May (3.84 inches) precipitation was on par with the 30-year normal but dipped into a pattern of significant drought stress in several areas of the state through June (3.37 inches). June was also the ninth warmest on record (85.8 max). Temperature stretches above 82 degrees F are not conducive to increasing wheat yields and the average temperature in July was 85.6 F with a high of 90 and a low of 80. However, grain fill recovers quickly after short durations of high heat and drought stress. The critical factor is stage of kernel development. November planted wheat most likely saw more yield loss in the milk stage at this time than September planted which was well into dough stage.
The cumulative effect of the drought and high heat in April and June-July may have produced white blanched seed heads. On the flip side, the weather conditions from flag leaf to grain fill limited significant problems with foliar and head diseases. In fields where problems were noted, be mindful residues of the prior crop contribute to the buildup of sporulating pathogens that are rain and wind splattered onto actively growing leaves during spring green-up.
Yield fertility check: Producers were able to take advantage of a break in August to harvest wheat at 15.5% moisture and bin dry which reduced any further yield loss.

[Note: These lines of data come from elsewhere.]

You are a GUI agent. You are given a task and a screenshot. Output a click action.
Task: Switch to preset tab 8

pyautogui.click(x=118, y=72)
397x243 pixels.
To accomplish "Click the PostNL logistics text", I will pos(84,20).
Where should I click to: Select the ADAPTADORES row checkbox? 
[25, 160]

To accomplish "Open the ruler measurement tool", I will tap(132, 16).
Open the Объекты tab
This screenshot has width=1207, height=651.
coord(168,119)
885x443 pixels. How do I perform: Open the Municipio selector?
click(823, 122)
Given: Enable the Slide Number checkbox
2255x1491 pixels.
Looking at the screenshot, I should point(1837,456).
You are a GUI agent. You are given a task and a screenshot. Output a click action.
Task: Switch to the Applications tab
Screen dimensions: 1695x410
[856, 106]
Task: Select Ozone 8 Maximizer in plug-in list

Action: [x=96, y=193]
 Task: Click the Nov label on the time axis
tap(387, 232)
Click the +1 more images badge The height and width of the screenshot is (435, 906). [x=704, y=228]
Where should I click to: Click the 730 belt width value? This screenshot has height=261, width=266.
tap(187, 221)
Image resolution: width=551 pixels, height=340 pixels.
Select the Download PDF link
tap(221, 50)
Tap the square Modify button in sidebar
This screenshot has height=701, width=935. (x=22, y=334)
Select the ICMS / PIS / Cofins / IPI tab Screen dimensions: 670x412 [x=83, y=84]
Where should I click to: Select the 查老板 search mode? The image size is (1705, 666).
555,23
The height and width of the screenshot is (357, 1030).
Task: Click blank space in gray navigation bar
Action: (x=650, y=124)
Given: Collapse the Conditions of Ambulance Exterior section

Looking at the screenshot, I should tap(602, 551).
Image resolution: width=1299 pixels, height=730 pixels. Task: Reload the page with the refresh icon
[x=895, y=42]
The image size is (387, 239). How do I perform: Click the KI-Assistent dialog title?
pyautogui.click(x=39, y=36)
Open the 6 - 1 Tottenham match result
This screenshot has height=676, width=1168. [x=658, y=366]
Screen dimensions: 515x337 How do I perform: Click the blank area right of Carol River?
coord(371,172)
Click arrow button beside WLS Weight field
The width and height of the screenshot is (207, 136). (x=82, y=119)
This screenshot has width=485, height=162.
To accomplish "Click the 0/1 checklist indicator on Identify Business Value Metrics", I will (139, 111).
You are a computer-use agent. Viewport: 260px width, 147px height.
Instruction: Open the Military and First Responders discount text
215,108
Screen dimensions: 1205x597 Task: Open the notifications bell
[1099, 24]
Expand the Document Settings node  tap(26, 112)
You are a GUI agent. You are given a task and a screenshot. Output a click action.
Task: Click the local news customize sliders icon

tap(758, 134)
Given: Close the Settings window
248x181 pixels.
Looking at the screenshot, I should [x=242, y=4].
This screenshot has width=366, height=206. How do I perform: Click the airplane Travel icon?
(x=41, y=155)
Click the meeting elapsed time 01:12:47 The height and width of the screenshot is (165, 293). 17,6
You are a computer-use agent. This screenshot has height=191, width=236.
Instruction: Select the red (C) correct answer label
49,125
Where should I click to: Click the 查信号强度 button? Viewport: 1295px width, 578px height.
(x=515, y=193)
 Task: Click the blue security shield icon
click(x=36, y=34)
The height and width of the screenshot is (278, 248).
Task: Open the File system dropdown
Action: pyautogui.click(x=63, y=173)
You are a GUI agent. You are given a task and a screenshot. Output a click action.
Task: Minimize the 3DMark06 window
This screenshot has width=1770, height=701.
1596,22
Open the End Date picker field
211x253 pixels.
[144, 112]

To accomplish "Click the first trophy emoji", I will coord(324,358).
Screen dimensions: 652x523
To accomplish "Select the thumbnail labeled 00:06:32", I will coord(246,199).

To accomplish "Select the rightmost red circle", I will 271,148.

How did local weather conditions and progression of your wheat crop compare to the state average of 67 bu/acre? Were your local conditions more in line with Delaware (70 bu/acre), Pennsylvania (77 bu/acre), or Maryland (79 bu/acre). Did soil PH, potassium, copper, manganese, and zinc levels change? The excessive rainfall pattern of the 2020 crop season may have leached away the calcium, magnesium, potassium, and sodium that influences soil acidity and essential micronutrients necessary for reproductive fitness in small grains. Migratory bird grazing denuded many fields in February and March and yield differences between over grazed and un-grazed areas should be recorded and factored into how varieties performed. Particularly take note of the stage of wheat development when bird damage occurred.
The 2021 fall planting season (6.20 inches September) has started out in a similar pattern as the 2020 cover crop planting start and continues this week with a late October Nor’easter. A 1987 publication ‘The effects of of grazing by Canada geese on winter wheat yield’ gives some insight into how snow geese grazing may or may not decrease yield and could actually increase yield. When they return, a simple and cost-effective way to evaluate the impact of snow geese on small grain yields is to install several meter square exclusion cages prior to their arrival that exclude beaks, remove them after they leave, mark the area with painted stones and a boom flexible taller than the wheat flag and collect yield data ahead of the combine.